I'm trying to produce a sample query plan to show why UNIONing two result-sets can be better than using OR in a JOIN clause. A query plan I've written has me stumped. I'm using the StackOverflow database with a nonclustered index on Users.Reputation.
CREATE NONCLUSTERED INDEX IX_NC_REPUTATION ON dbo.USERS(Reputation)
SELECT DISTINCT Users.Id
FROM dbo.Users
INNER JOIN dbo.Posts
ON Users.Id = Posts.OwnerUserId
OR Users.Id = Posts.LastEditorUserId
WHERE Users.Reputation = 5
The query plan is at https://www.brentozar.com/pastetheplan/?id=BkpZU1MZE, query duration for me is 4:37 min, 26612 rows returned.
I haven't seen this style of constant-scan being created from an existing table before - I'm unfamiliar with why there's a constant scan ran for every single row, when a constant scan is usually used for a single row inputted by the user for example SELECT GETDATE(). Why is it used here?
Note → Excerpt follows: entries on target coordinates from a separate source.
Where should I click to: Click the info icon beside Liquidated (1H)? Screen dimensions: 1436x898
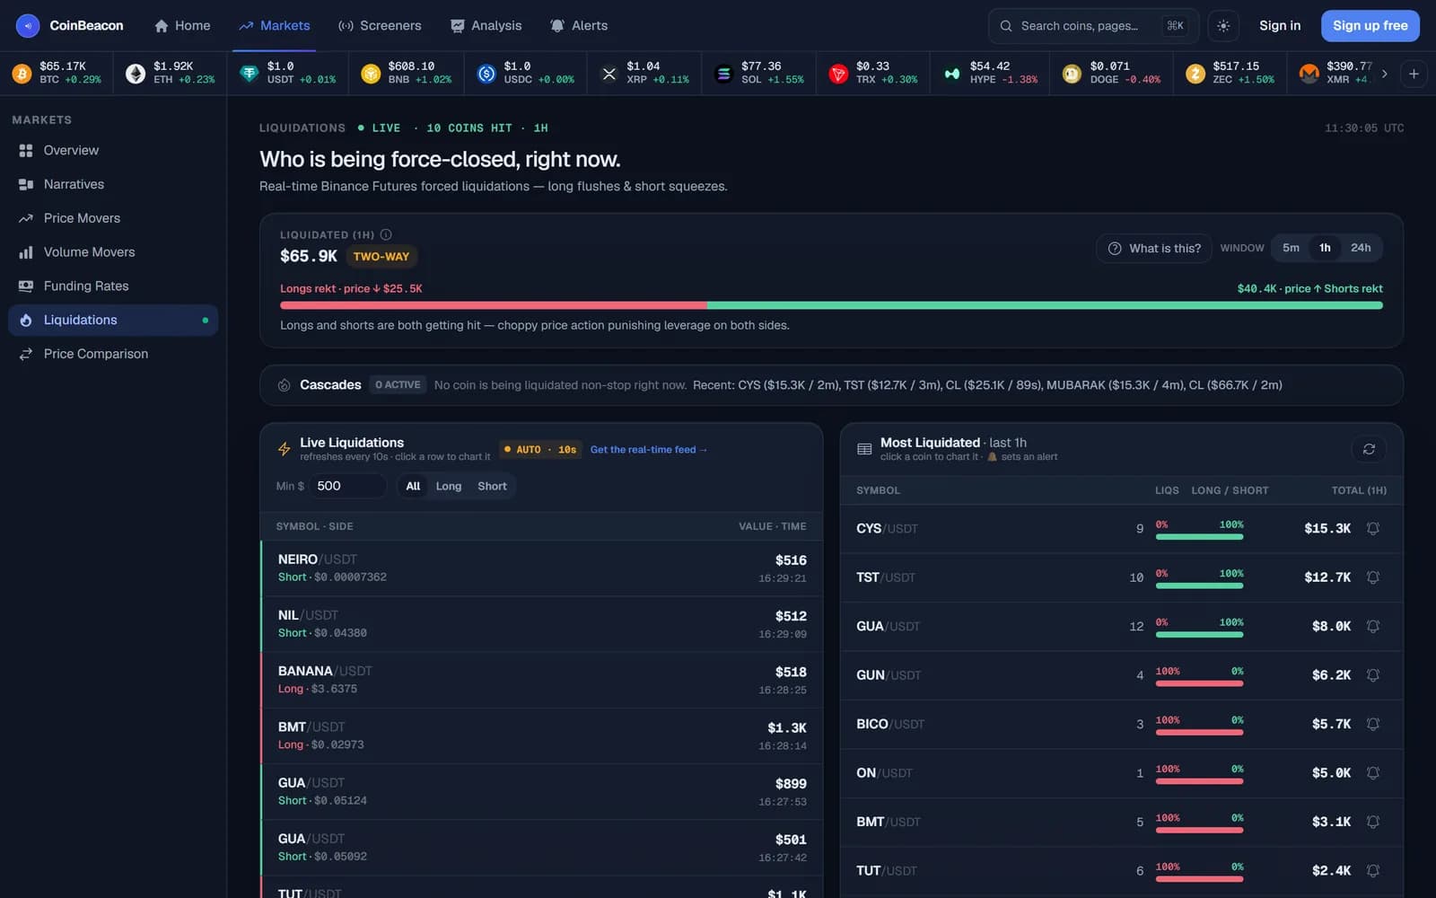pyautogui.click(x=386, y=234)
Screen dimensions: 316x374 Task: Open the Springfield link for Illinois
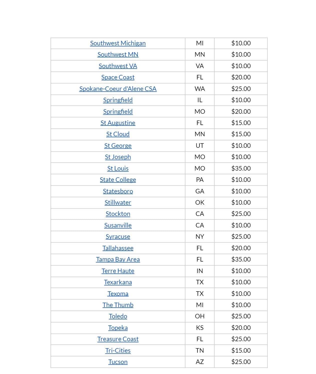(118, 100)
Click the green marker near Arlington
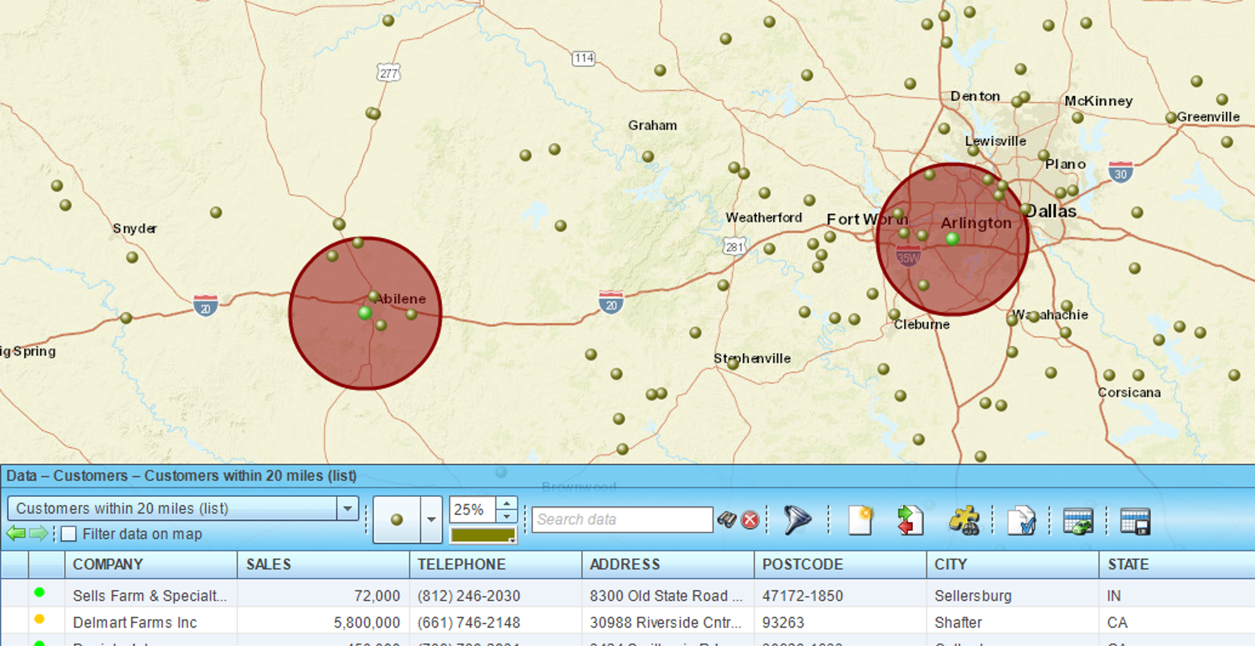 (952, 239)
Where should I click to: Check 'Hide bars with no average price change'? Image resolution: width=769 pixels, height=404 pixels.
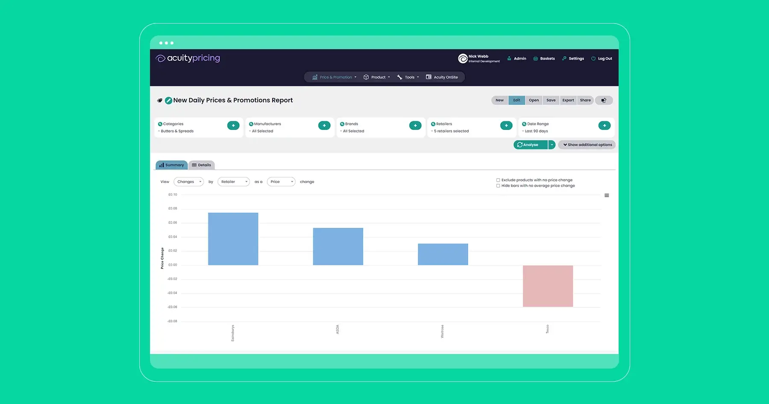click(498, 186)
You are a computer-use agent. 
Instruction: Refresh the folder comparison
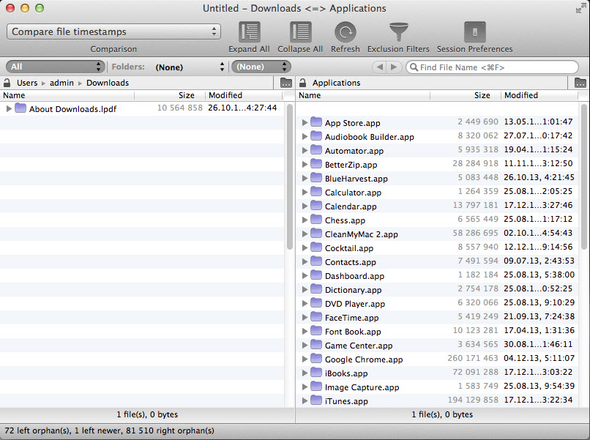(x=345, y=33)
I would really appreciate some guidance in reading this query plan.
If I split that OR out into a UNION, it produces a standard plan running in 12 seconds with the same 26612 rows returned.
SELECT Users.Id
FROM dbo.Users
INNER JOIN dbo.Posts
ON Users.Id = Posts.OwnerUserId
WHERE Users.Reputation = 5
UNION
SELECT Users.Id
FROM dbo.Users
INNER JOIN dbo.Posts
ON Users.Id = Posts.LastEditorUserId
WHERE Users.Reputation = 5
I interpret this plan as doing this:
- Get all 41782500 rows from Posts (the actual number of rows matches the CI scan on Posts)
- For each 41782500 rows in Posts:
- Produce scalars:
- Expr1005: OwnerUserId
- Expr1006: OwnerUserId
- Expr1004: The static value 62
- Expr1008: LastEditorUserId
- Expr1009: LastEditorUserId
- Expr1007: The static value 62
- In the concatenate:
- Exp1010: If Expr1005 (OwnerUserId) is not null, use that else use Expr1008 (LastEditorUserID)
- Expr1011: If Expr1006 (OwnerUserId) is not null, use that, else use Expr1009 (LastEditorUserId)
- Expr1012: If Expr1004 (62) is null use that, else use Expr1007 (62)
- In the Compute scalar: I don't know what an ampersand does.
- Expr1013: 4 [and?] 62 (Expr1012) = 4 and OwnerUserId IS NULL (NULL = Expr1010)
- Expr1014: 4 [and?] 62 (Expr1012)
- Expr1015: 16 and 62 (Expr1012)
- In the Order By sort by:
- Expr1013 Desc
- Expr1014 Asc
- Expr1010 Asc
- Expr1015 Desc
- In the Merge Interval it removed Expr1013 and Expr1015 (these are inputs but not outputs)
- In the Index seek below the nested loops join it is using Expr1010 and Expr1011 as seek predicates, but I don't understand how it has access to these when it hasn't done the nested loop join from IX_NC_REPUTATION to the subtree containing Expr1010 and Expr1011.
- The Nested Loops join returns only the Users.IDs that have a match in the earlier subtree. Because of predicate pushdown, all rows returned from the index seek on IX_NC_REPUTATION are returned.
- The last Nested Loops join: For each Posts record, output Users.Id where a match is found in the below dataset.